Pr0no
Pr0no

Reputation: 4099

Parsing Comments and saving them in temp table

Via the frontend of a certain software package, administrators can add tags to each users in the system in a free textfield (called Comments).

[teamlead:tom] [diet:vegan] [location:munich]

I know it would be much better if we could simply add columns to the Users table to add metadata to users, but we do not have this possibility.

I now need to query this free textfield, and basically query:

select userid, username, diet from Users where diet is not null;

For this, I have to parse the text in Comments, but I am unsure what the best approach is.

Can I do the parsing live in the query (table only has a few hundred users so performance should not be an issue)?

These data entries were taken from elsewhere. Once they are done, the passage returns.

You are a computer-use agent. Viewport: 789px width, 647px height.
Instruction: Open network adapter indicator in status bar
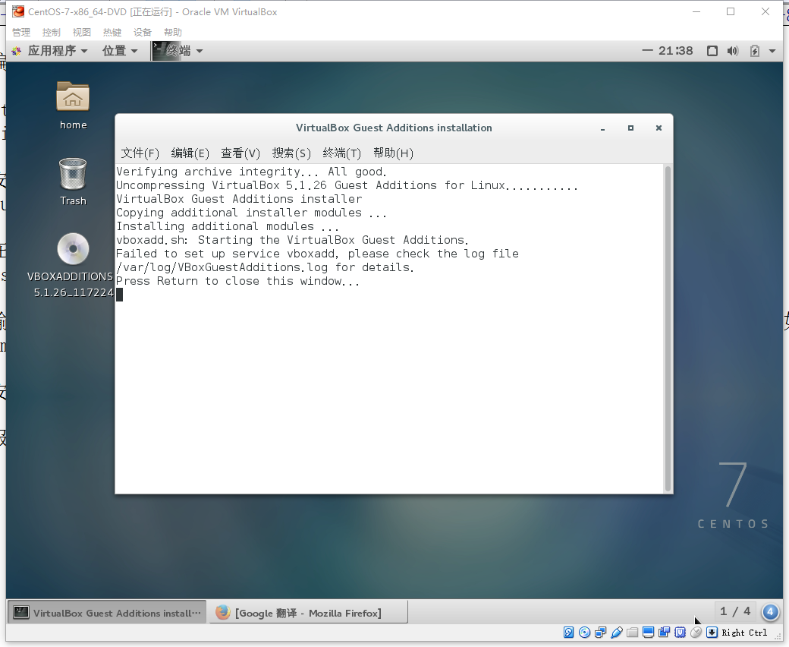pyautogui.click(x=600, y=633)
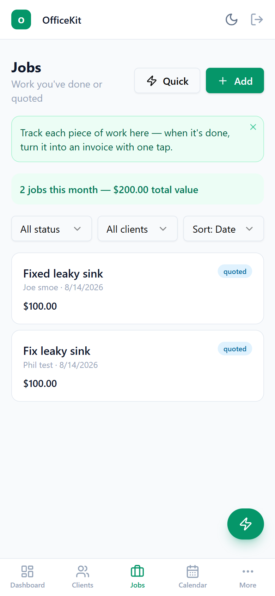Open the Dashboard tab
The image size is (275, 596).
28,577
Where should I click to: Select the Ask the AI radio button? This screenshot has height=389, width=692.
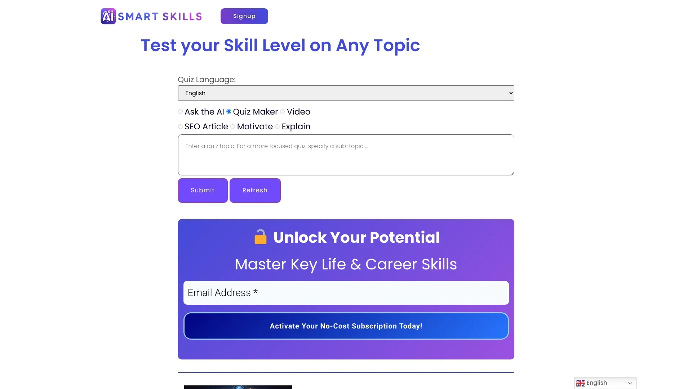pyautogui.click(x=181, y=112)
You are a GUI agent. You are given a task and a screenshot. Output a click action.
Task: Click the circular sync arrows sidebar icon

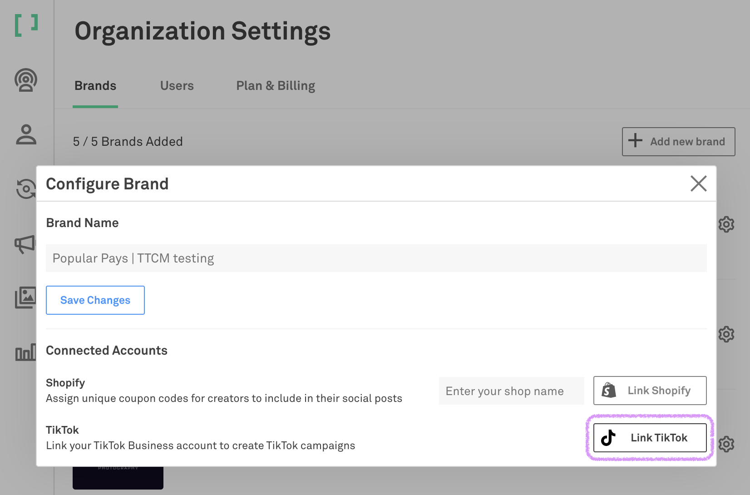click(x=25, y=188)
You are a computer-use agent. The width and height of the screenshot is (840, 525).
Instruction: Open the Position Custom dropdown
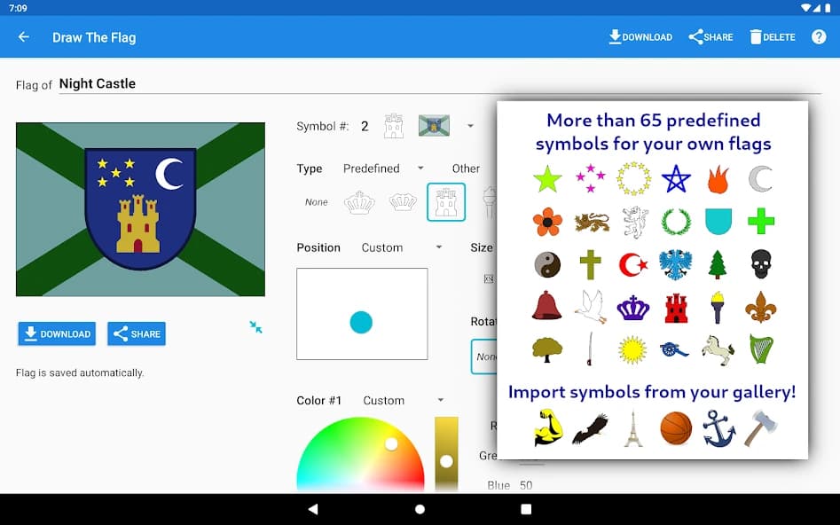(439, 247)
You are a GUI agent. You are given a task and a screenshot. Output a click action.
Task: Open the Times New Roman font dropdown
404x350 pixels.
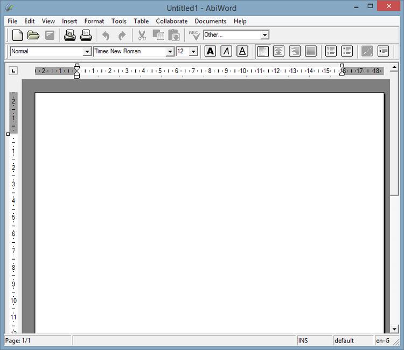click(x=170, y=52)
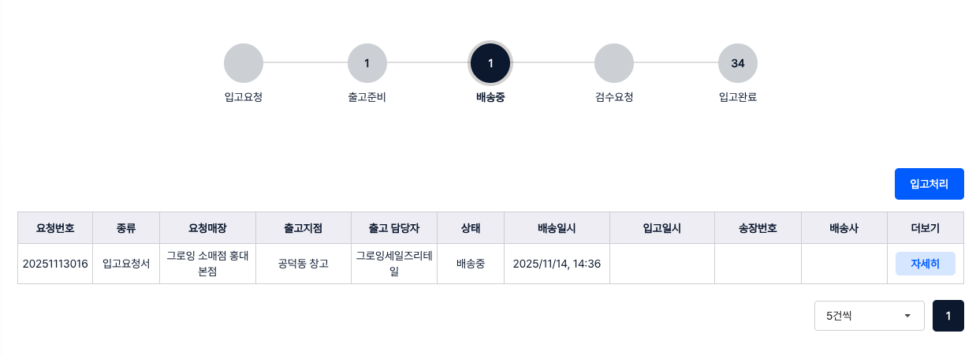976x356 pixels.
Task: Click the 그로잉 소매점 홍대 본점 cell
Action: tap(208, 264)
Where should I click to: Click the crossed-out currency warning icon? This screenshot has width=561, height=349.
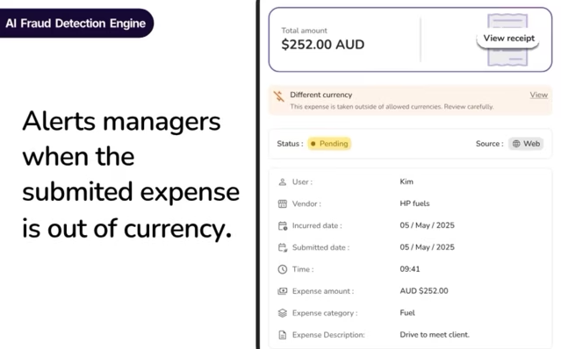tap(278, 96)
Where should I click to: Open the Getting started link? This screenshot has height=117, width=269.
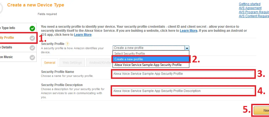(249, 4)
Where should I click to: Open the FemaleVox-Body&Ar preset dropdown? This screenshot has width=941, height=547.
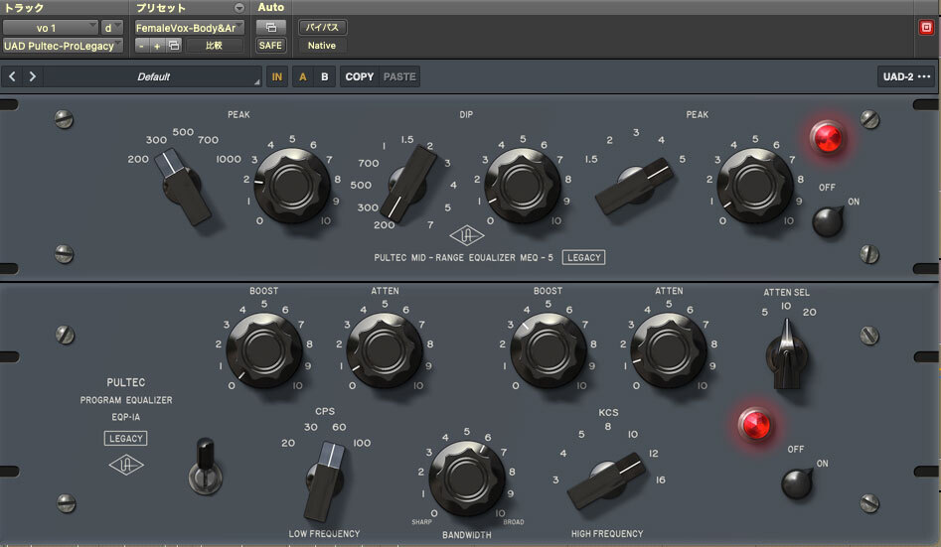coord(189,27)
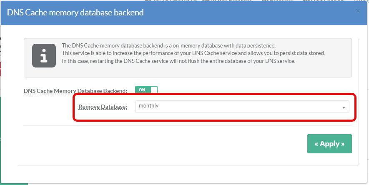This screenshot has width=369, height=185.
Task: Click the selected "monthly" value
Action: click(149, 106)
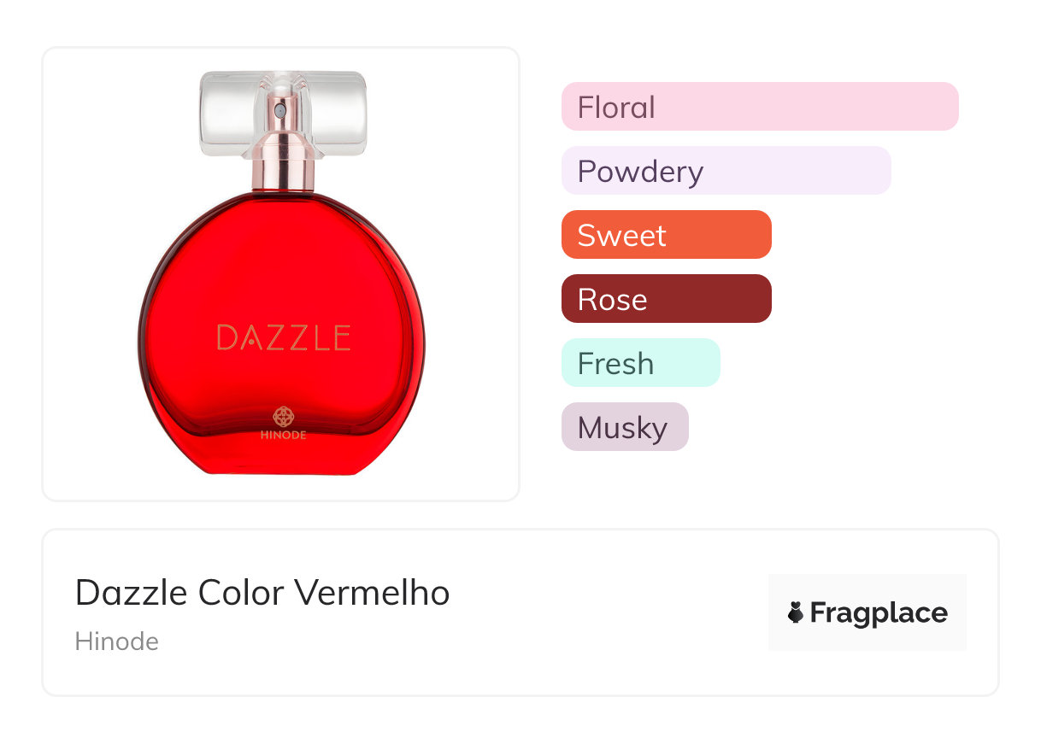This screenshot has width=1041, height=738.
Task: Click the word Vermelho in the title
Action: pyautogui.click(x=372, y=593)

Does something like this require a 2-step process? For instance, first building a temp table with all values? If so, how could I parse the comments and build a temp table for all tags for each user?

Upvotes: 0

Views: 50

Answers (2)

Richard Boyce
Richard Boyce

Reputation: 413

Give this a go.

IF OBJECT_ID('tempdb..#Output') IS NOT NULL
    DROP TABLE #Output

CREATE TABLE #Output
    (UserID INT IDENTITY(1, 1),
     username NVARCHAR(MAX),
     diet NVARCHAR(MAX))

INSERT INTO #Output
SELECT REPLACE(REPLACE(SUBSTRING(Comments, CHARINDEX('[teamlead:', Comments, 1), CHARINDEX(']', Comments)), '[teamlead:', ''), ']', ''),
       REPLACE(REPLACE(SUBSTRING(Comments, CHARINDEX('[diet:', Comments, 1), CHARINDEX(']', Comments, 20) - LEN(SUBSTRING(Comments, CHARINDEX('[teamlead:', Comments, 1), CHARINDEX(']', Comments)))), '[diet:', ''), ']', '')
FROM Users

Upvotes: 0

Gordon Linoff
Gordon Linoff

Reputation: 1269593

First, for your example query, you don't actually have to parse the comments. You can use like to look for keywords:

where comments like '%![diet:%' escape '!'

For a vegan diet:

where comments like '%![diet:vegan!]%' escape '!'

Of course, actually parsing the comments is desirable. The simplest way is to look for a split() function on the web (Google: "SQL Server split"). You can then use that to split the values. You might also find a way to convert these strings to XML, which would be an alternative approach.